Speaking with Ramin Setoodeh for Variety magazine, Blanchett delves into the issue of gender equality in film – a subject she never shies away from – and her pivotal new film, Carol which premiers at Cannes Film Festival this week. Carol hits our screens at a fitting moment in time for cinema with a spate of female-driven films aiming to empower women this year. Cinderella (in which Blanchett also stars), the final flick in The Hunger Games series, and the upcoming Trainwreck and Spy are leading the way, along with Carol.
Blanchett, 45, plays the leading role of Carol in the eponymous film about a woman who enters into a secret love affair with a female department store assistant (played in the film by Roony Mara). In an unexpected response to Setoodeh’s question as to whether this was her first intimate experience with a woman, Blanchett coyly smirked and asked “On film – or in real life?” Pushing further, Setoodeh asked Blanchett if she’s engaged in relationships with women in the past. Blanchett simply answered, “Yes, many times”. Unsurprisingly, that was the end of that line of questioning!
Cate & husband of 18 years, Andrew Upton.

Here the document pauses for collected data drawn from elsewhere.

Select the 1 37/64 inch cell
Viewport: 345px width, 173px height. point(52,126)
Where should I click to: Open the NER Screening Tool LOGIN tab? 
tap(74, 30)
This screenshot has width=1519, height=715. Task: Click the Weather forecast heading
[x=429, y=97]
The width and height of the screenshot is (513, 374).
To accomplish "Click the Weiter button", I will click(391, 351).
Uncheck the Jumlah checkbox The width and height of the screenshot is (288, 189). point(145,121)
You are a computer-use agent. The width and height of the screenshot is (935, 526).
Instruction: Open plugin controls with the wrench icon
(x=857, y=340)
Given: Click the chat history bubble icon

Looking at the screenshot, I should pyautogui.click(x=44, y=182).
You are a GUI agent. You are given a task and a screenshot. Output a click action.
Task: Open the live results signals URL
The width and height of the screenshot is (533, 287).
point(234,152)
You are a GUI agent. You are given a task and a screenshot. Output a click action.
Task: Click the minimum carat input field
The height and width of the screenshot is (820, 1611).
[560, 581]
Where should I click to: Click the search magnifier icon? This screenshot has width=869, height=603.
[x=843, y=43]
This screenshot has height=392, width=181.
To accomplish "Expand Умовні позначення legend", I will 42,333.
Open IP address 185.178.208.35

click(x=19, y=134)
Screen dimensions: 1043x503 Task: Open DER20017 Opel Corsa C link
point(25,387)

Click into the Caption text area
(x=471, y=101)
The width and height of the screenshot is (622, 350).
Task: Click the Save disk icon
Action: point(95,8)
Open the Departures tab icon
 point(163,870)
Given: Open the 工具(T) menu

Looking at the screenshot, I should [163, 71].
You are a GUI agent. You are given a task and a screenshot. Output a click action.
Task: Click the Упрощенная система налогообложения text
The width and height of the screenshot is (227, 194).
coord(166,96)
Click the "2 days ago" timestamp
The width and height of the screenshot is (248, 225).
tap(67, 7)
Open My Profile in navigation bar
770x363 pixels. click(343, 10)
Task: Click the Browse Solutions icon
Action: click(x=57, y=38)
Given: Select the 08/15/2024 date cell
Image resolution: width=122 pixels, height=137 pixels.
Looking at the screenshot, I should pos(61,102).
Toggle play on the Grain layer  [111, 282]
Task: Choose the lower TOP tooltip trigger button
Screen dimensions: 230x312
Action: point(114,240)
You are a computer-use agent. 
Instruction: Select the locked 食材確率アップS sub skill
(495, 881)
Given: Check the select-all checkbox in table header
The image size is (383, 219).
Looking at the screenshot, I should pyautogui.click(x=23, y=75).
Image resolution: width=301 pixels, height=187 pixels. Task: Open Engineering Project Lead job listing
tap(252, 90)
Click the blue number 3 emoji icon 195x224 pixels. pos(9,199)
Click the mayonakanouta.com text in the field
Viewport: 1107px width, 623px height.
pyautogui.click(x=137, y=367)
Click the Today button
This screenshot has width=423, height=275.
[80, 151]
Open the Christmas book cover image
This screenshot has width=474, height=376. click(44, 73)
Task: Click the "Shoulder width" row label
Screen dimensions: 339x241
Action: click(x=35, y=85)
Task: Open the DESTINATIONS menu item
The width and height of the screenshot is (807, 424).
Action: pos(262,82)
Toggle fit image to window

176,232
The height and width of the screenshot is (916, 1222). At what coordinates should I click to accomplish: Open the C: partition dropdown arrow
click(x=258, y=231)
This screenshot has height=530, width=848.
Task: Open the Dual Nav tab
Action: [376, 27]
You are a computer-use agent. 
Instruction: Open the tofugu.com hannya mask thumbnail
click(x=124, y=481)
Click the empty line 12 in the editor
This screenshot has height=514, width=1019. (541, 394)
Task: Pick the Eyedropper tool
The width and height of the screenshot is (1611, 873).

The pair recently adopted daughter, Edith from the United States. Image source: Snapper Media
Blanchett declined to comment further on her own sexual history, but was happy to discuss her character’s. Were there a lot of steamy sex scenes in the movie? Blanchett told Variety, “It’s not ‘Blue Is the Warmest Color’. That’s not the ambition of the film.” She did however, prepare for the role by reading “A lot of girl-on-girl books from the period” and hopes that the film will spark more discussion on representation of women in general, and the gay community in global cinema. Indeed, Brokeback Mountain debuted 10 years ago, but Hollywood – for all its self-proclaimed acceptance and inclusivity – really hasn’t caught up with societal advances.
Image source: Snapper Media
Despite this, high-profile actresses like Blanchett are continuing to drive the awareness and, hopefully the change. Blanchett says she’s hopeful things will change now that “there’s been a critical mass of women who have reached a certain place in the industry.” But adds, “I want it to not be discussed anymore, but it needs to be discussed”, she tells Variety. Blanchett reveals that financing this film was difficult, and was a major reason it sat on the shelf for so long after she signed up for the role. She explains, “Midrange films with women at the centre are tricky to finance. There are a lot of people labouring under the misapprehension that people don’t want to see them, which isn’t true.”
Blanchett hopes that Carol will break through to a wider audience as well as shatter the misconceptions in Hollywood about female-centric films. Indeed, if Carol does appeal to audiences it could mean a seventh Oscar nomination for Blanchett – who has already won two Academy Awards for The Aviator and Blue Jasmine.
Carol will compete for the Palme d’Or at the 2015 Cannes Film Festival.